▶ _ACTION ITEM_
Key in the whole listing below again, keeping every word as it is.

▶ _SUPPLIED RECORDS_
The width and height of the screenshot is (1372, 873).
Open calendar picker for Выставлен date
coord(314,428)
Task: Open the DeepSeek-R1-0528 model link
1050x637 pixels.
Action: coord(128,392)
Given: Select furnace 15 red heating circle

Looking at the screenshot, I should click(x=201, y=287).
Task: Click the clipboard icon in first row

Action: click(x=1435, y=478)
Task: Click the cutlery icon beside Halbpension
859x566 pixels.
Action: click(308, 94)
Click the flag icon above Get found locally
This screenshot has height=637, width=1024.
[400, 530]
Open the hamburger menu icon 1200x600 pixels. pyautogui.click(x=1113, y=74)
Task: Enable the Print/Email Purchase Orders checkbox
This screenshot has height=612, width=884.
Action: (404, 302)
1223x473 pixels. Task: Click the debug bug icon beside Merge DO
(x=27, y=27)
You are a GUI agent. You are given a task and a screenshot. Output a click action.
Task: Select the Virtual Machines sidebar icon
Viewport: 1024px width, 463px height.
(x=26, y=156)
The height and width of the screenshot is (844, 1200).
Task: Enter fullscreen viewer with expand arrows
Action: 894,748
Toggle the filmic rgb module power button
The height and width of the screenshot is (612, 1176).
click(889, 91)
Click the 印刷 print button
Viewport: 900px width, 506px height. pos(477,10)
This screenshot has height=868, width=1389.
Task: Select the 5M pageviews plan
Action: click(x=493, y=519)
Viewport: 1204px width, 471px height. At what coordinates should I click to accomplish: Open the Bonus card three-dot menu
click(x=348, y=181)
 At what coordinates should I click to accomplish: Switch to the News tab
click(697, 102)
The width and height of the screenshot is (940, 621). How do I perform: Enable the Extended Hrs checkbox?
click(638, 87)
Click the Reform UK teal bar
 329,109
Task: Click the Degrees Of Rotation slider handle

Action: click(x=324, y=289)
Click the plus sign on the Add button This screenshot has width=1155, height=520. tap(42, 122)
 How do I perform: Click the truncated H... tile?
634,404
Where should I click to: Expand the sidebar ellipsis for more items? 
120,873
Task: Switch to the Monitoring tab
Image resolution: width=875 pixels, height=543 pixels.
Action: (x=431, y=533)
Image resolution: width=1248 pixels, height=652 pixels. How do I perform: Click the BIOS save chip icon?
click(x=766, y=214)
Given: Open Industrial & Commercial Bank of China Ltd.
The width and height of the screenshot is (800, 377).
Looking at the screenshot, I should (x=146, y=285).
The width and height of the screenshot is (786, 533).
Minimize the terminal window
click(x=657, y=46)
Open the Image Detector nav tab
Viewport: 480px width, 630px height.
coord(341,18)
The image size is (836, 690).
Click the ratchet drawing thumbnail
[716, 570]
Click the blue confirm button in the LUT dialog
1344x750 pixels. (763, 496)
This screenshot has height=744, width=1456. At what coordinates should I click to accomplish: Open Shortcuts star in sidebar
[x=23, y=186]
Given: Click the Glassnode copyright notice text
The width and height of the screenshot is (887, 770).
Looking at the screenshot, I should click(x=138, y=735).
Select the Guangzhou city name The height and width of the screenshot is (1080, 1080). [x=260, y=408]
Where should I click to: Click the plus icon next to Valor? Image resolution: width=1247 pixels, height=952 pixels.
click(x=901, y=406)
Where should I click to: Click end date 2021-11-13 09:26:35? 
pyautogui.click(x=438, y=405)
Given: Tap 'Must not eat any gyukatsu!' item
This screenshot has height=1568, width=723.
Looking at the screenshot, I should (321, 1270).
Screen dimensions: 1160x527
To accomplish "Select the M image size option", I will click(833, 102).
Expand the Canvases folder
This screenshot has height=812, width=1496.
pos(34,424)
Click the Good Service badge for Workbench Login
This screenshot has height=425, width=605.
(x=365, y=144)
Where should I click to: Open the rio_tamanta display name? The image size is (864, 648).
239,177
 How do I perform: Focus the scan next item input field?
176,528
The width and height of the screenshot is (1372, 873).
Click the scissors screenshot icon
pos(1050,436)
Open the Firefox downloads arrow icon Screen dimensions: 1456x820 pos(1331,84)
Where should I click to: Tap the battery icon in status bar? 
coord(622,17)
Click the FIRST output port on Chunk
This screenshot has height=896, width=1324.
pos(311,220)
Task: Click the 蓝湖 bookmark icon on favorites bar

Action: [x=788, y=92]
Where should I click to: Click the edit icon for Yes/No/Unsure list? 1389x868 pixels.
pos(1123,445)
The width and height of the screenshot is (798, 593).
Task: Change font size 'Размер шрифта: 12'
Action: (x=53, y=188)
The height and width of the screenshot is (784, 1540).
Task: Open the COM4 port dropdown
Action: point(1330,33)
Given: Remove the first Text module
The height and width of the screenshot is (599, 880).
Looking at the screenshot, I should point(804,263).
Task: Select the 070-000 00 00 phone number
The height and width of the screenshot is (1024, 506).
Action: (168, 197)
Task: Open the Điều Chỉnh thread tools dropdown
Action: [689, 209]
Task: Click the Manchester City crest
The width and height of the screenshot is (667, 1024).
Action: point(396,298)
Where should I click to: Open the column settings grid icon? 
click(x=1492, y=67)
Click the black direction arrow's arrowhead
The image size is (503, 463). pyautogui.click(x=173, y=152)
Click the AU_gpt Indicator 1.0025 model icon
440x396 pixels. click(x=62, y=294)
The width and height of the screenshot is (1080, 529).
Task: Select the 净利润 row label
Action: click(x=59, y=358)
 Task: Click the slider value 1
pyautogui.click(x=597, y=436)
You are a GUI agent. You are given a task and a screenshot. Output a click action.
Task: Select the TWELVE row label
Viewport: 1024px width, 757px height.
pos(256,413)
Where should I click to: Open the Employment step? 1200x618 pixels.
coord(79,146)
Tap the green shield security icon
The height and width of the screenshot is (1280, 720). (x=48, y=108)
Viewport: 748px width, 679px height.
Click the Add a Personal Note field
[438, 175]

▶ _RESPONSE_
The width and height of the screenshot is (1372, 873).
Open calendar picker for Выставлен date
coord(314,428)
Task: Open the DeepSeek-R1-0528 model link
1050x637 pixels.
Action: coord(128,392)
Given: Select furnace 15 red heating circle

Looking at the screenshot, I should click(x=201, y=287).
Task: Click the clipboard icon in first row

Action: click(x=1435, y=478)
Task: Click the cutlery icon beside Halbpension
859x566 pixels.
Action: click(308, 94)
Click the flag icon above Get found locally
This screenshot has height=637, width=1024.
[400, 530]
Open the hamburger menu icon 1200x600 pixels. pyautogui.click(x=1113, y=74)
Task: Enable the Print/Email Purchase Orders checkbox
This screenshot has height=612, width=884.
Action: (404, 302)
1223x473 pixels. Task: Click the debug bug icon beside Merge DO
(x=27, y=27)
You are a GUI agent. You are given a task and a screenshot. Output a click action.
Task: Select the Virtual Machines sidebar icon
Viewport: 1024px width, 463px height.
(x=26, y=156)
The height and width of the screenshot is (844, 1200).
Task: Enter fullscreen viewer with expand arrows
Action: 894,748
Toggle the filmic rgb module power button
The height and width of the screenshot is (612, 1176).
click(889, 91)
Click the 印刷 print button
Viewport: 900px width, 506px height. pos(477,10)
This screenshot has height=868, width=1389.
Task: Select the 5M pageviews plan
Action: click(x=493, y=519)
Viewport: 1204px width, 471px height. At what coordinates should I click to accomplish: Open the Bonus card three-dot menu
click(x=348, y=181)
 At what coordinates should I click to accomplish: Switch to the News tab
click(697, 102)
The width and height of the screenshot is (940, 621). How do I perform: Enable the Extended Hrs checkbox?
click(638, 87)
Click the Reform UK teal bar
 329,109
Task: Click the Degrees Of Rotation slider handle

Action: click(x=324, y=289)
Click the plus sign on the Add button This screenshot has width=1155, height=520. tap(42, 122)
 How do I perform: Click the truncated H... tile?
634,404
Where should I click to: Expand the sidebar ellipsis for more items? 
120,873
Task: Switch to the Monitoring tab
Image resolution: width=875 pixels, height=543 pixels.
Action: (x=431, y=533)
Image resolution: width=1248 pixels, height=652 pixels. How do I perform: Click the BIOS save chip icon?
click(x=766, y=214)
Given: Open Industrial & Commercial Bank of China Ltd.
The width and height of the screenshot is (800, 377).
Looking at the screenshot, I should (x=146, y=285).
The width and height of the screenshot is (786, 533).
Minimize the terminal window
click(x=657, y=46)
Open the Image Detector nav tab
Viewport: 480px width, 630px height.
coord(341,18)
The image size is (836, 690).
Click the ratchet drawing thumbnail
[716, 570]
Click the blue confirm button in the LUT dialog
1344x750 pixels. (763, 496)
This screenshot has height=744, width=1456. At what coordinates should I click to accomplish: Open Shortcuts star in sidebar
[x=23, y=186]
Given: Click the Glassnode copyright notice text
The width and height of the screenshot is (887, 770).
Looking at the screenshot, I should click(x=138, y=735).
Select the Guangzhou city name The height and width of the screenshot is (1080, 1080). [x=260, y=408]
Where should I click to: Click the plus icon next to Valor? Image resolution: width=1247 pixels, height=952 pixels.
click(x=901, y=406)
Where should I click to: Click end date 2021-11-13 09:26:35? 
pyautogui.click(x=438, y=405)
Given: Tap 'Must not eat any gyukatsu!' item
This screenshot has height=1568, width=723.
Looking at the screenshot, I should (321, 1270).
Screen dimensions: 1160x527
To accomplish "Select the M image size option", I will click(833, 102).
Expand the Canvases folder
This screenshot has height=812, width=1496.
pos(34,424)
Click the Good Service badge for Workbench Login
This screenshot has height=425, width=605.
(x=365, y=144)
Where should I click to: Open the rio_tamanta display name? The image size is (864, 648).
239,177
 How do I perform: Focus the scan next item input field?
176,528
The width and height of the screenshot is (1372, 873).
Click the scissors screenshot icon
pos(1050,436)
Open the Firefox downloads arrow icon Screen dimensions: 1456x820 pos(1331,84)
Where should I click to: Tap the battery icon in status bar? 
coord(622,17)
Click the FIRST output port on Chunk
This screenshot has height=896, width=1324.
pos(311,220)
Task: Click the 蓝湖 bookmark icon on favorites bar

Action: [x=788, y=92]
Where should I click to: Click the edit icon for Yes/No/Unsure list? 1389x868 pixels.
pos(1123,445)
The width and height of the screenshot is (798, 593).
Task: Change font size 'Размер шрифта: 12'
Action: (x=53, y=188)
The height and width of the screenshot is (784, 1540).
Task: Open the COM4 port dropdown
Action: point(1330,33)
Given: Remove the first Text module
The height and width of the screenshot is (599, 880).
Looking at the screenshot, I should point(804,263).
Task: Select the 070-000 00 00 phone number
The height and width of the screenshot is (1024, 506).
Action: (168, 197)
Task: Open the Điều Chỉnh thread tools dropdown
Action: [689, 209]
Task: Click the Manchester City crest
The width and height of the screenshot is (667, 1024).
Action: point(396,298)
Where should I click to: Open the column settings grid icon? 
click(x=1492, y=67)
Click the black direction arrow's arrowhead
The image size is (503, 463). pyautogui.click(x=173, y=152)
Click the AU_gpt Indicator 1.0025 model icon
440x396 pixels. click(x=62, y=294)
The width and height of the screenshot is (1080, 529).
Task: Select the 净利润 row label
Action: click(x=59, y=358)
 Task: Click the slider value 1
pyautogui.click(x=597, y=436)
You are a GUI agent. You are given a task and a screenshot. Output a click action.
Task: Select the TWELVE row label
Viewport: 1024px width, 757px height.
pos(256,413)
Where should I click to: Open the Employment step? 1200x618 pixels.
coord(79,146)
Tap the green shield security icon
The height and width of the screenshot is (1280, 720). (x=48, y=108)
Viewport: 748px width, 679px height.
Click the Add a Personal Note field
[438, 175]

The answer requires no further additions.